Guess what happens next. If you’ve not even seen Breaking Bad, you can tell he’s going to end up crooked because of the all-tempting nature of money. Certainly, that’s what Wikipedia would suggest.
Now, if you’re coming to all this afresh, Better Call Saul doesn’t have much going for it yet. It’s got a few fun moments, some good lines, some decent acting and the occasionally intriguing actor (Orphan Black actor Michael Mando as the non-stereotypical drug dealer Nacho Varga). You feel sorry for Jimmy/Saul (less so if you’ve read the Wikipedia article), but that’s about it.

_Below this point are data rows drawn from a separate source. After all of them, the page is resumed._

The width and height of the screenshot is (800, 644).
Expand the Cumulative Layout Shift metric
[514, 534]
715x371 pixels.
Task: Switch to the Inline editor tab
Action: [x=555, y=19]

Because this is very much a show with Breaking Bad fans in mind. My 1.5 seasons’ worth of viewing plus the occasional press release meant that I recognised a couple of characters from the original show either still alive (Raymond Cruz’s psychotic Tuco Salamanca) or in a very different role (Jonathan Banks’ Michael Ehrmantraut). Had I not known about them in advance, a lot of the jokes and situations would have gone right over my head. More so if I hadn’t read that Wikipedia article.
So, if you’re like me and have resisted the Breaking Bad black hole that’s ever-trying to suck you in, you can pretty much steer clear of Better Call Saul, since you won’t be losing much if you don’t watch it. It’s beautifully made and written, and it somehow manages to make 2001 look like a very slightly more technically advanced version of the 1970s, but so far, it’s not doing anything you won’t get from plenty of other shows.